[Opening GIVEN RECORDS section]

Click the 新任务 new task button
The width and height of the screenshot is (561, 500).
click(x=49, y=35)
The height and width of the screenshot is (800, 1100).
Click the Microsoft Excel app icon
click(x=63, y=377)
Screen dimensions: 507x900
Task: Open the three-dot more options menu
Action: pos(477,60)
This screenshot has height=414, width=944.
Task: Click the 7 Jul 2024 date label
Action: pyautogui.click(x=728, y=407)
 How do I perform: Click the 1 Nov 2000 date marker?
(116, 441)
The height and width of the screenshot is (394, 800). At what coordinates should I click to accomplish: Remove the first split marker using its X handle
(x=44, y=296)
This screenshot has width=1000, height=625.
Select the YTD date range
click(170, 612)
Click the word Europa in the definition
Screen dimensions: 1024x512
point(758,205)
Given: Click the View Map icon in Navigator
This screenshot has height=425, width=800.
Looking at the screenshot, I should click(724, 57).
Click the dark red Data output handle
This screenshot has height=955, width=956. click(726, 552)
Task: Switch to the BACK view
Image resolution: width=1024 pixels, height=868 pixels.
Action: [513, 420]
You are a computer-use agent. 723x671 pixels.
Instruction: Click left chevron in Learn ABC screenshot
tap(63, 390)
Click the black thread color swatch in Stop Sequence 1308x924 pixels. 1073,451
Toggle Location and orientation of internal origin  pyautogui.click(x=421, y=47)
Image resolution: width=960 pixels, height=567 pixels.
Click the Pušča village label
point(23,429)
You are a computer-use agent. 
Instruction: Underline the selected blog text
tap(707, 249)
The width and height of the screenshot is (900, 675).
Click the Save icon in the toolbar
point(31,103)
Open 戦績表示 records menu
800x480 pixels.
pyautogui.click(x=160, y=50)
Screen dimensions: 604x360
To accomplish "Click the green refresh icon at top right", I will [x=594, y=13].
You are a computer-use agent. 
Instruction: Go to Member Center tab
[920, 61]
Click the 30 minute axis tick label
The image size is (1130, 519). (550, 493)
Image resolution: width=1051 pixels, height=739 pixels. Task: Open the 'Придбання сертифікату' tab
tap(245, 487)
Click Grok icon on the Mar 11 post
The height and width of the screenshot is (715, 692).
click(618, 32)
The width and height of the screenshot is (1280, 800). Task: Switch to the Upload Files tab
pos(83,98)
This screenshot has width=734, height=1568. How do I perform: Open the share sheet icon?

[Closing GIVEN RECORDS section]

■ DIRECTIONS:
Exact copies of every record are required.

■ SOLUTION TO THIS PROBLEM:
Click the 新任务 new task button
The width and height of the screenshot is (561, 500).
click(x=49, y=35)
The height and width of the screenshot is (800, 1100).
Click the Microsoft Excel app icon
click(x=63, y=377)
Screen dimensions: 507x900
Task: Open the three-dot more options menu
Action: pos(477,60)
This screenshot has height=414, width=944.
Task: Click the 7 Jul 2024 date label
Action: pyautogui.click(x=728, y=407)
 How do I perform: Click the 1 Nov 2000 date marker?
(116, 441)
The height and width of the screenshot is (394, 800). At what coordinates should I click to accomplish: Remove the first split marker using its X handle
(x=44, y=296)
This screenshot has width=1000, height=625.
Select the YTD date range
click(170, 612)
Click the word Europa in the definition
Screen dimensions: 1024x512
point(758,205)
Given: Click the View Map icon in Navigator
This screenshot has height=425, width=800.
Looking at the screenshot, I should click(724, 57).
Click the dark red Data output handle
This screenshot has height=955, width=956. click(726, 552)
Task: Switch to the BACK view
Image resolution: width=1024 pixels, height=868 pixels.
Action: [513, 420]
You are a computer-use agent. 723x671 pixels.
Instruction: Click left chevron in Learn ABC screenshot
tap(63, 390)
Click the black thread color swatch in Stop Sequence 1308x924 pixels. 1073,451
Toggle Location and orientation of internal origin  pyautogui.click(x=421, y=47)
Image resolution: width=960 pixels, height=567 pixels.
Click the Pušča village label
point(23,429)
You are a computer-use agent. 
Instruction: Underline the selected blog text
tap(707, 249)
The width and height of the screenshot is (900, 675).
Click the Save icon in the toolbar
point(31,103)
Open 戦績表示 records menu
800x480 pixels.
pyautogui.click(x=160, y=50)
Screen dimensions: 604x360
To accomplish "Click the green refresh icon at top right", I will [x=594, y=13].
You are a computer-use agent. 
Instruction: Go to Member Center tab
[920, 61]
Click the 30 minute axis tick label
The image size is (1130, 519). (550, 493)
Image resolution: width=1051 pixels, height=739 pixels. Task: Open the 'Придбання сертифікату' tab
tap(245, 487)
Click Grok icon on the Mar 11 post
The height and width of the screenshot is (715, 692).
click(618, 32)
The width and height of the screenshot is (1280, 800). Task: Switch to the Upload Files tab
pos(83,98)
This screenshot has width=734, height=1568. How do I perform: Open the share sheet icon?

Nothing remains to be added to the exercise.